Pick out all lines with the word "computer" from the records that follow.
● ● ●
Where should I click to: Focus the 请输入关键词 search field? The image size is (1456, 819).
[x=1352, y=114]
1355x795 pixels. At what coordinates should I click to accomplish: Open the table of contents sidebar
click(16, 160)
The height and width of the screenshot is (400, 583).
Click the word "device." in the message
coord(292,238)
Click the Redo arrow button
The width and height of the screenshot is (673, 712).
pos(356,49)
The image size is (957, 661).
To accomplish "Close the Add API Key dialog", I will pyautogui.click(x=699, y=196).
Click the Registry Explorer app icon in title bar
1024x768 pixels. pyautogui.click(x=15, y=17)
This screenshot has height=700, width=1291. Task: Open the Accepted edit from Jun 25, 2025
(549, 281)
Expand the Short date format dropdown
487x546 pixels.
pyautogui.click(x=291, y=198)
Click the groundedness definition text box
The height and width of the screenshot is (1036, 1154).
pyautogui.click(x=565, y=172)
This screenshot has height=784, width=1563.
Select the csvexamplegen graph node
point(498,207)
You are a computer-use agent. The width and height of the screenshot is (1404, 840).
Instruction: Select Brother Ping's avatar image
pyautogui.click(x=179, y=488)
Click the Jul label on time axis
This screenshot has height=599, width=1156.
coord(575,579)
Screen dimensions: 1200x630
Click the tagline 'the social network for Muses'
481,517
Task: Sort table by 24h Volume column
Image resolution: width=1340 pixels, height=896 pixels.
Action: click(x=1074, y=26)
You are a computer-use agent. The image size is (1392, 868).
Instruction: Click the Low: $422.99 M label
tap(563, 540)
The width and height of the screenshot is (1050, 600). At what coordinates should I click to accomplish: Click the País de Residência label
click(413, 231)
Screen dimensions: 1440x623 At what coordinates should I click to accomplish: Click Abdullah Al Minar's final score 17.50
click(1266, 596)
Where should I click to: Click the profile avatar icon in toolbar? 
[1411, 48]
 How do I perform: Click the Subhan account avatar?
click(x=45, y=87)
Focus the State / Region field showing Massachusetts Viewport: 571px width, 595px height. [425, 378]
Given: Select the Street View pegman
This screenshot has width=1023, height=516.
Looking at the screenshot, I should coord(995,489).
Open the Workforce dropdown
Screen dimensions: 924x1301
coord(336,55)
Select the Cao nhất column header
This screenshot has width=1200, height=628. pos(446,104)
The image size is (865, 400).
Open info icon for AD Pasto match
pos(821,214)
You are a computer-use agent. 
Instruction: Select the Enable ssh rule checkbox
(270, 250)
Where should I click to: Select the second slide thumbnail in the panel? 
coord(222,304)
● ● ●
__EXPECTED ANSWER__.
You are a computer-use agent. The width and height of the screenshot is (1404, 840).
You are a computer-use agent. The image size is (1392, 868).
You are a computer-use agent. 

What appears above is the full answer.